▶ _Given problem 1_: Reproduce the section of the passage on beauty that opens with "Ultimately, beauty can" and closes with "beauty, and goodness.", putting "psalm writer" wherever "Psalmist" occurs.
▶ _Given problem 2_: Extend the passage on beauty past its final sentence, carrying on in the same manner.

▶ _Page extract_:
Ultimately, beauty can be evaluated only in comparison with God Himself. Theologian Wayne Grudem says, “God’s beauty is that attribute of God whereby He is the sum of all desirable qualities.”
The Psalmist said, “One thing have I asked of the LORD, that will I seek after: that I may dwell in the house of the LORD all the days of my life, to gaze upon the beauty of the LORD and to inquire in his temple.”9 Also, “Splendor and majesty are before Him; strength and beauty are in His sanctuary.”10
But how do we compare the infinite beauty of God with the beauty found in a fallen world? How do we evaluate if a work of art is pressing toward the divine character of beauty? The answer lies in the connection between truth, beauty, and goodness.
True beauty is only found where truth is loved. True beauty is only found where goodness is prized. In God’s evaluation, aesthetic beauty cannot abide on a canvas alongside falsehood or evil. A painting may depict evil, but it must not convey that the evil is good…
In conclusion, on this side of heaven we will not always think rightly about beauty, nor will we always produce beauty in our lives and work. However, we must press on with Christian mind-renewal and refuse accommodation to the world. Our longing must be for heaven’s aesthetic, for “Out of Zion, the perfection of beauty, God shines forth.”11 For the glory of God, may the beauty of God in Christ sanctify our vision, our affections and our lives.—Scott Lamb12
The Bible on beauty
The fact that beauty is an individual concept is understood clearly by all. However, many don’t realize that God’s concept of beauty also is His own. No one defines for God His concept of beauty. If a person is beautiful to God, he fits God’s concept of beauty.

▶ _Dataset records_:
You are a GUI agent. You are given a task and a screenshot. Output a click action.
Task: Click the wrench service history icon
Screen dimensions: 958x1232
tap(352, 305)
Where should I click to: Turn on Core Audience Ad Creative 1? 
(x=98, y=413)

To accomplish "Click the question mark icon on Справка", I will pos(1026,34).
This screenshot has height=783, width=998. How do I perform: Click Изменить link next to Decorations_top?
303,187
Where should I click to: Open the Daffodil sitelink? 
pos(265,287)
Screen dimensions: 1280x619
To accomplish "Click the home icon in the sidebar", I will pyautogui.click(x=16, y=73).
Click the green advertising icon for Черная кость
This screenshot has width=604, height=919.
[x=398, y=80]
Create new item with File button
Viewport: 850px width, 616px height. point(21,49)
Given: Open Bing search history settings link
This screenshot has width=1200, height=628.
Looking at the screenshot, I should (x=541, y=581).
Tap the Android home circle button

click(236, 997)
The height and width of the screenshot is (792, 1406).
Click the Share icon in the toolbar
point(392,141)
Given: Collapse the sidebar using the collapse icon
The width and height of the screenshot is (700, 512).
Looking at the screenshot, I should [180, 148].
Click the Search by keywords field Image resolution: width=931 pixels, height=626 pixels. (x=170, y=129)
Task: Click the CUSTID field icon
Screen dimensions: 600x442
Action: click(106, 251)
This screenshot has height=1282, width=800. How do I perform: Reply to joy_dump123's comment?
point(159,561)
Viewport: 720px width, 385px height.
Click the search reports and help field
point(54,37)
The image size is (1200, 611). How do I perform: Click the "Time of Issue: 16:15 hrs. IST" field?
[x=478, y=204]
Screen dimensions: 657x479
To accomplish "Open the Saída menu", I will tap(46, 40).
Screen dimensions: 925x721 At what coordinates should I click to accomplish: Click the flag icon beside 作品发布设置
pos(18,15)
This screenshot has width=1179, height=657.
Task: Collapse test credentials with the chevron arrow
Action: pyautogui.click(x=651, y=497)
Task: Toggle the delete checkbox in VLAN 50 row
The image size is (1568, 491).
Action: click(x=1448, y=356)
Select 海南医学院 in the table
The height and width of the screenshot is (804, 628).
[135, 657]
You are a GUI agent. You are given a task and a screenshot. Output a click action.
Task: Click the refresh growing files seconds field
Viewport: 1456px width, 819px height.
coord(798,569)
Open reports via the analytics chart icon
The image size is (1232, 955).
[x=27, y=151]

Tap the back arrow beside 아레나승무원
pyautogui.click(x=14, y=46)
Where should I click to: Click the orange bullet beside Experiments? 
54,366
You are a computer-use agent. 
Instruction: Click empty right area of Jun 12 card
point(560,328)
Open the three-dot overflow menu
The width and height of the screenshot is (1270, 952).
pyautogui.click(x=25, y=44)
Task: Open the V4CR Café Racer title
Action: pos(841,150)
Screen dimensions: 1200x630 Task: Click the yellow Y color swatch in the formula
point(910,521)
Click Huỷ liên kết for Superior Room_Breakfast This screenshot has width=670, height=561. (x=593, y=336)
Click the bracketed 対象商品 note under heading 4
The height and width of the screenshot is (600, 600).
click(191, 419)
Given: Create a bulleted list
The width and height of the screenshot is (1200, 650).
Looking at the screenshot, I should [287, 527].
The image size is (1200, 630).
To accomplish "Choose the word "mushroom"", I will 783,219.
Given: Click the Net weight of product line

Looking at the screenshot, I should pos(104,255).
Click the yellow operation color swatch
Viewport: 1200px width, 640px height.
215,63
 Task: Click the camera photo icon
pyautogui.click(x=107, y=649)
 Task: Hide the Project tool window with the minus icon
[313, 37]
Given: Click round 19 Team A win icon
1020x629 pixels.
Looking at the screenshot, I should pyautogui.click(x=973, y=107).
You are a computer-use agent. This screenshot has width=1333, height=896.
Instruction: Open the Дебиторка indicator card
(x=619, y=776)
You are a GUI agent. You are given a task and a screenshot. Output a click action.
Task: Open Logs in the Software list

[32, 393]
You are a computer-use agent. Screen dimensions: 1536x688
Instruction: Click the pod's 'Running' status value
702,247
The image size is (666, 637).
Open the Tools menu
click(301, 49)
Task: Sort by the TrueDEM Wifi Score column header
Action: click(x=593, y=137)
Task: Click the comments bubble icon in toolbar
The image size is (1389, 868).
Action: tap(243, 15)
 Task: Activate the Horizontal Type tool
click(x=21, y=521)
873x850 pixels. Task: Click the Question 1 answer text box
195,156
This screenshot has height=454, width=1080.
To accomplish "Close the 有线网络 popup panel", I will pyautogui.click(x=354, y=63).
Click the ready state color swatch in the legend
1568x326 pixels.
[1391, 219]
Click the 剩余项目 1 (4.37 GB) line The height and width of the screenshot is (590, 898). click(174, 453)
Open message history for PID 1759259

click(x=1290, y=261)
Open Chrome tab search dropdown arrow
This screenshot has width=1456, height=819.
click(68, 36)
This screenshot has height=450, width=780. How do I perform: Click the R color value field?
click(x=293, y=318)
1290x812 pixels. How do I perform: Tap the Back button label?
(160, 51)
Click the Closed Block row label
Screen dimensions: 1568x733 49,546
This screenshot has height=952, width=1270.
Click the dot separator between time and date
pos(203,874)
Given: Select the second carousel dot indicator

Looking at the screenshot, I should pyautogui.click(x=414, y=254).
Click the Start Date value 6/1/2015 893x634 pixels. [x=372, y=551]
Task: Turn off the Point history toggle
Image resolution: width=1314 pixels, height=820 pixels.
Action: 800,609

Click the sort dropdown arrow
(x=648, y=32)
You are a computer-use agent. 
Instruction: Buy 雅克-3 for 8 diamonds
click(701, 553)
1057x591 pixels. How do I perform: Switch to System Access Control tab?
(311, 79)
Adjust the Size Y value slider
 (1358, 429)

▶ _Right answer 1_:
Ultimately, beauty can be evaluated only in comparison with God Himself. Theologian Wayne Grudem says, “God’s beauty is that attribute of God whereby He is the sum of all desirable qualities.”
The psalm writer said, “One thing have I asked of the LORD, that will I seek after: that I may dwell in the house of the LORD all the days of my life, to gaze upon the beauty of the LORD and to inquire in his temple.”9 Also, “Splendor and majesty are before Him; strength and beauty are in His sanctuary.”10
But how do we compare the infinite beauty of God with the beauty found in a fallen world? How do we evaluate if a work of art is pressing toward the divine character of beauty? The answer lies in the connection between truth, beauty, and goodness.

▶ _Right answer 2_:
For example, God never uses one’s outward physical appearance to determine beauty. When the prophet Samuel examined Jesse’s sons in search of the next king of Israel, he was impressed with Eliab’s appearance. God told Samuel: “Do not consider his appearance or his height, for I have rejected him. The LORD does not look at the things man looks at. Man looks at the outward appearance, but the LORD looks at the heart.”13 Nothing in a person’s outward appearance impresses God. God looks upon the inner beauty, the beauty of one’s heart.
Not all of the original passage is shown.